Mayor Rahm Emanuel says the city is ready.
He says the city had already ramped up security after the 2013 bombing at the Boston Marathon as well as leading up to the Chicago Cubs’ World Series run.
“We upped our game dramatically,” Emanuel said Monday. “The city had, obviously, the World Series last year and so we also had to change and up our game form a security standpoint.”
Emanuel says Chicago has had six active shooter response drills this year—its most—and that the drills have expanded to include 33 Chicago-area hospitals (not just those in the city) as well as the police, fire and emergency departments.
“It is clear what happened is senseless. It’s also clear the response has been heroic,” Emanuel said.
Even as he sought to give assurances that Chicago is prepared to prevent and respond to emergencies, the mayor—a former congressman—said he hoped it would be a wake-up call to lawmakers to get behind tighter regulations on guns.
“I believe you can persuade people, not to change their views, but to realize whatever we’re doing today is not working. It is not working,” he said. “Both the Brady Bill—the five day waiting period—and the assault weapon ban, did work.”
Other mass shootings—including when a gunman injured Republican U.S. Rep. Steve Scalise on a Virginia baseball field—likewise spurred calls for gun control, though none has advanced.
“We have to step back as a nation and ask a basic question: Can we protect the Second Amendment rights of every American yet draw reasonable lines at the types of weapons that are being sold? And say that there are some that have no legitimate, legal purpose,” U.S. Sen. Dick Durbin said. “But we shouldn’t let this pass by with grief, with outrage and then a week from now shrug out shoulders and say ‘well we just can’t do anything about this.’ Yes we can.”
Durbin calls the Las Vegas shooting an act of “domestic terrorism.”
“That’s what this is. As we attack terrorism from overseas. Let’s get serious about this,” he said. “The people who died in Las Vegas last night and this morning are just as much victims of terrorism as someone who died on 9/11. They have been innocent people who have been brought into this and lost their lives because one person, or a group of people, had this determination to kill them. Are we going to stand back now as a nation and say we’re helpless, helpless to defend ourselves?

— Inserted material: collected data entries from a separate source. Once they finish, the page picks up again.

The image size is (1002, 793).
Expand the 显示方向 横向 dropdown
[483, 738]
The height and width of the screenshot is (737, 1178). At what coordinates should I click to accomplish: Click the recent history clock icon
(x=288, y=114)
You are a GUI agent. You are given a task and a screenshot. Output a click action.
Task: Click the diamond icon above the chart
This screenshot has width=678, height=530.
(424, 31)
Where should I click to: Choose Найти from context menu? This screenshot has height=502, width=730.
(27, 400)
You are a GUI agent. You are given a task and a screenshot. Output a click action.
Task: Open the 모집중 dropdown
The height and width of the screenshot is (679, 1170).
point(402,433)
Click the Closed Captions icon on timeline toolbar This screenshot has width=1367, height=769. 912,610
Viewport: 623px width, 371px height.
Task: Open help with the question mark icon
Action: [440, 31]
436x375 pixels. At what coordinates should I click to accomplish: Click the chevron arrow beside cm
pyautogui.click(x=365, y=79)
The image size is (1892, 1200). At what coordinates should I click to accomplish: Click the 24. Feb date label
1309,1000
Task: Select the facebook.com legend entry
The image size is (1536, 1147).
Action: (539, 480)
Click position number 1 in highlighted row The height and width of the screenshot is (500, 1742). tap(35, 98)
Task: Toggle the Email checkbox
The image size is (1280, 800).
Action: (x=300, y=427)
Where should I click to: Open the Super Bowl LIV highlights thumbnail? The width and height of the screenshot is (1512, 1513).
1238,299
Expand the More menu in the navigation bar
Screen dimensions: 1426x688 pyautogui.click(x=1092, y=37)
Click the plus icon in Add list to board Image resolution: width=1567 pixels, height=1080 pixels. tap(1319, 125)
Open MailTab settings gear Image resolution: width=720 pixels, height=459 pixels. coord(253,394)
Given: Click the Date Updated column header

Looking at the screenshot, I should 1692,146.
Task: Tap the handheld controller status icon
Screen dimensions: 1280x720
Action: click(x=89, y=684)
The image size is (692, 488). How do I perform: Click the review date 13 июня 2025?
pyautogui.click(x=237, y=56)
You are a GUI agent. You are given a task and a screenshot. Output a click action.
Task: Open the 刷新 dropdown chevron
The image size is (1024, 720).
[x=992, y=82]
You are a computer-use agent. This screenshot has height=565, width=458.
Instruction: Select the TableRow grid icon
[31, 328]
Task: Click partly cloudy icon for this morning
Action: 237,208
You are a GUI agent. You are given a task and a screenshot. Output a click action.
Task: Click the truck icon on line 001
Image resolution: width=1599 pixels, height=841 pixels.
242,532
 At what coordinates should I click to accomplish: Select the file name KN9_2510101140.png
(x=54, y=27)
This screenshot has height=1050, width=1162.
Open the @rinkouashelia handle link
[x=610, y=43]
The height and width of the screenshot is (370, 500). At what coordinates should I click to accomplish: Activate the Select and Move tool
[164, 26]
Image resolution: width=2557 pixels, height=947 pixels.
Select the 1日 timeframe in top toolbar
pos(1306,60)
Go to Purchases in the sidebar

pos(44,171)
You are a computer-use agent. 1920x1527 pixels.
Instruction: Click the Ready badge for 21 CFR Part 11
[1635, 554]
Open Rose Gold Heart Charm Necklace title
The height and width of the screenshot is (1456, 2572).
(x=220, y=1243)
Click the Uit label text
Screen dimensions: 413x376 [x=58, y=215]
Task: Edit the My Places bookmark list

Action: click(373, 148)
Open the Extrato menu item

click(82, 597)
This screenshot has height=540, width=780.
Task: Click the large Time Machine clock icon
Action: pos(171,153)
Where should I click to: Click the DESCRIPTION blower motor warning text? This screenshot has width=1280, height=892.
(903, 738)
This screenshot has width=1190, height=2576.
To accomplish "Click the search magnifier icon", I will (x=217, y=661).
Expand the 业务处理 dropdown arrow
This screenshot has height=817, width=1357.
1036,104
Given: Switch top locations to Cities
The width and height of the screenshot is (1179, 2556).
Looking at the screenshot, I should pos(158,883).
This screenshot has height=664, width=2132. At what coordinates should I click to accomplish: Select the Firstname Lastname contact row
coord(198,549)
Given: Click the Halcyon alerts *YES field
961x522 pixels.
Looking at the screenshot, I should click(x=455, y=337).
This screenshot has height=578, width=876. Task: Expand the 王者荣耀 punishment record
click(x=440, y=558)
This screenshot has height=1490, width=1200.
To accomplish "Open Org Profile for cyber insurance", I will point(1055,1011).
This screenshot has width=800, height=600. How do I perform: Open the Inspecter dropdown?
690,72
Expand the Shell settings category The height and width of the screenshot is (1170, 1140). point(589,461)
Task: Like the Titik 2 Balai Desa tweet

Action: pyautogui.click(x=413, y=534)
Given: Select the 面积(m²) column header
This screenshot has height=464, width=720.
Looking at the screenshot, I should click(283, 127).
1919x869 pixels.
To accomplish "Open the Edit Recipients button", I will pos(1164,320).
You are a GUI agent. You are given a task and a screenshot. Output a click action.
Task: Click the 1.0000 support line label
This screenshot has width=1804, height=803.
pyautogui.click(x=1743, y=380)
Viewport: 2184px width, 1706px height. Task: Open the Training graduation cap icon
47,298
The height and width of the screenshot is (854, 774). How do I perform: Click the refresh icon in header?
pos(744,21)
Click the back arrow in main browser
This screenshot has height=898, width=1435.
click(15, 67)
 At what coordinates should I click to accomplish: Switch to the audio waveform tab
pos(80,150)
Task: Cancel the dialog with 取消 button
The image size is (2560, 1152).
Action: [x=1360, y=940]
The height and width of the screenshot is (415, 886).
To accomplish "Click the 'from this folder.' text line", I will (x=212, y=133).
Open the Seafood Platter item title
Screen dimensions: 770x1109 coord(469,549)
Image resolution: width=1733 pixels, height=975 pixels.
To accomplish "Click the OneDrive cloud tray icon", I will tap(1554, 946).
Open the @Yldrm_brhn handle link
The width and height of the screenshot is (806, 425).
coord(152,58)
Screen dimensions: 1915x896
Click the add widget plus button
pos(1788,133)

Is the Second Amendment a suicide pact? I don’t think so.”
While information about the now-deceased suspect in the Las Vegas shooting, Stephen Paddock, is forthcoming, Loyola University criminologist and psychiatry professor Arthur Lurigio says this attack appears to have been impersonal, given that Paddock shot his victims from a distance.
Such incidents often spur conversations about mental health, but Lurigio says mass murders typically don’t have severe mental illness.
“Unfortunately this is difficult to prevent. This is not a lunatic,” Lurigio said. “This isn’t somebody who is psychotic. However, it is somebody with some character logical issues, as we call them ... we call personality disorders.”
Lurigio says mass murderers typically fit a profile: “Mass murderers kill because of religious, ideological motivations … they kill for social, political, financial reasons. They kill for grudges that they’re holding. For vengeance. Mass murderers are, as I call them, grievance killers. They have a grudge. The only recourse they see to even the score is to kill people.”
Frightening as this all can be for adults, news of extreme violence can be even more troubling for children.
“I think sometimes parents underestimate the impact,” Colleen Cicchetti, a pediatric psychologist at Ann & Robert H. Lurie Children’s Hospital of Chicago and director fo the Center for Childhood Resilience. “Kids don’t often understand like we do that that was something that happened last night, and far away. So they’re watching it and they don’t know where it is, they don’t know what’s happened. They see people screaming, they just hear gunshots. For a lot of them it’s just a sensory input and ‘what happened?’ and ‘mom am I safe?’”
Cicchetti recommends that parents turn off the TV when graphic footage is on the news, especially for younger children.
For school-age kids, she says it’s important to gauge what they may pick up on social media, in class, or even from friends.
“Decide how much information your child will get out in the world today, and then you might want to be prepared ahead of time. So if you saw it this morning, you might be saying things like: ‘When you go to school today, you might hear about a really scary shooting that happened. And it did happen. But it happened in Las Vegas, which is far away. … Scary things are happening and so the adults’ job is to keep people safe, and we do everything we can do to that.’ So highlighting that when this happened the fireman and police were right on the scene and the shooter is no longer a danger.”
Cicchetti says it’s important to not ignore the situation: It’s better for kids to feel comfortable talking to their parents, rather than going on a fact-finding mission with their peers.